Dom Juan me ensinara a mesma coisa sobre os hábitos, mas no sentido de um princípio geral de que os caçadores devem ter consciência . Porém a compreensão e a aplicação que ela tinha daquilo eram mais pragmáticas do que as minhas.

Dom Juan dissera que qualquer hábito era, em essência , um "ato" e que um "ato" precisava de todas as partes, um ato se desmoronava. Por ato ele queria dizer qualquer série coerente e significativa de ações. Em outras palavras, um hábito precisava de todas as suas ações componentes para poder ser uma atividade viva.
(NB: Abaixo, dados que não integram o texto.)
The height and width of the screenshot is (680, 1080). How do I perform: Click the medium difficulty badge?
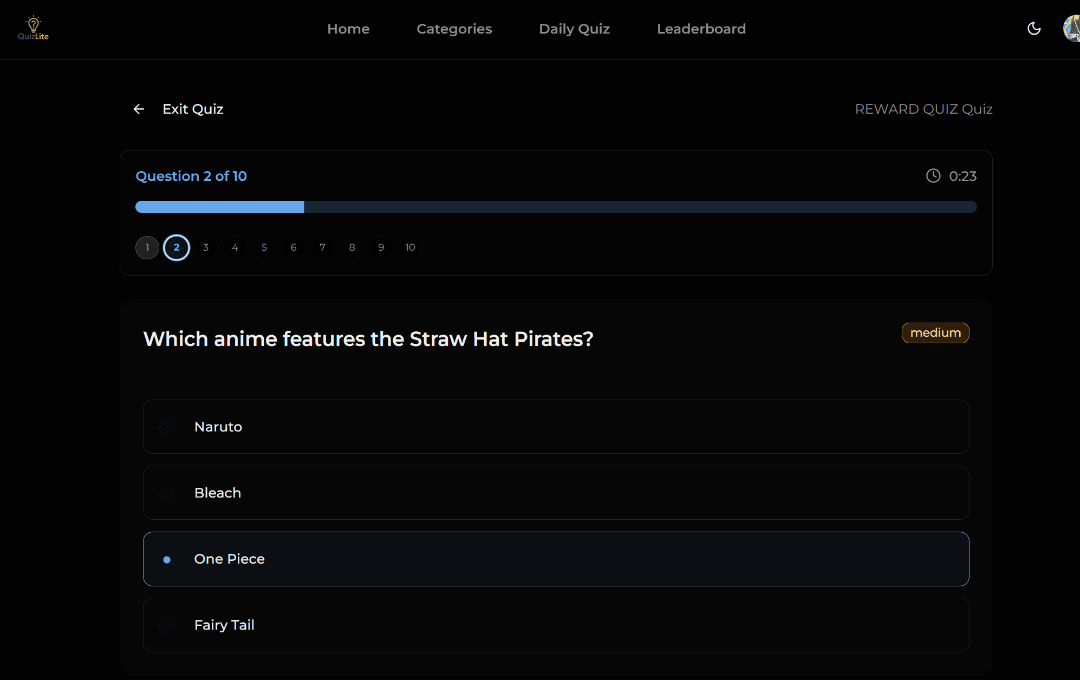(x=935, y=333)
Depois a Gorda descreveu como ela espreitara a sua própria fraqueza de comer exageradamente . Disse que o Nagual sugerira que ela primeiro atacasse a parte maior desse hábito, que se ligava ao seu trabalho como lavadeira; ela comia tudo o que os fregueses lhe davam, enquanto ia de casa em casa entregando a roupa lavada . Ela esperava que o Nagual lhe dissesse o que devia fazer, mas ele apenas riu e caçoou dela , dizendo que assim que ele dizesse para ela fazer alguma coisa , ela havia de lutar para não faze-lo . Ele disse que os seres humanos são assim ; adoram que se diga o que devem fazer, mas adoram mais ainda lutar e não fazer o que se manda, e assim se confundem e detestam aquele que lhes falou em primeiro lugar.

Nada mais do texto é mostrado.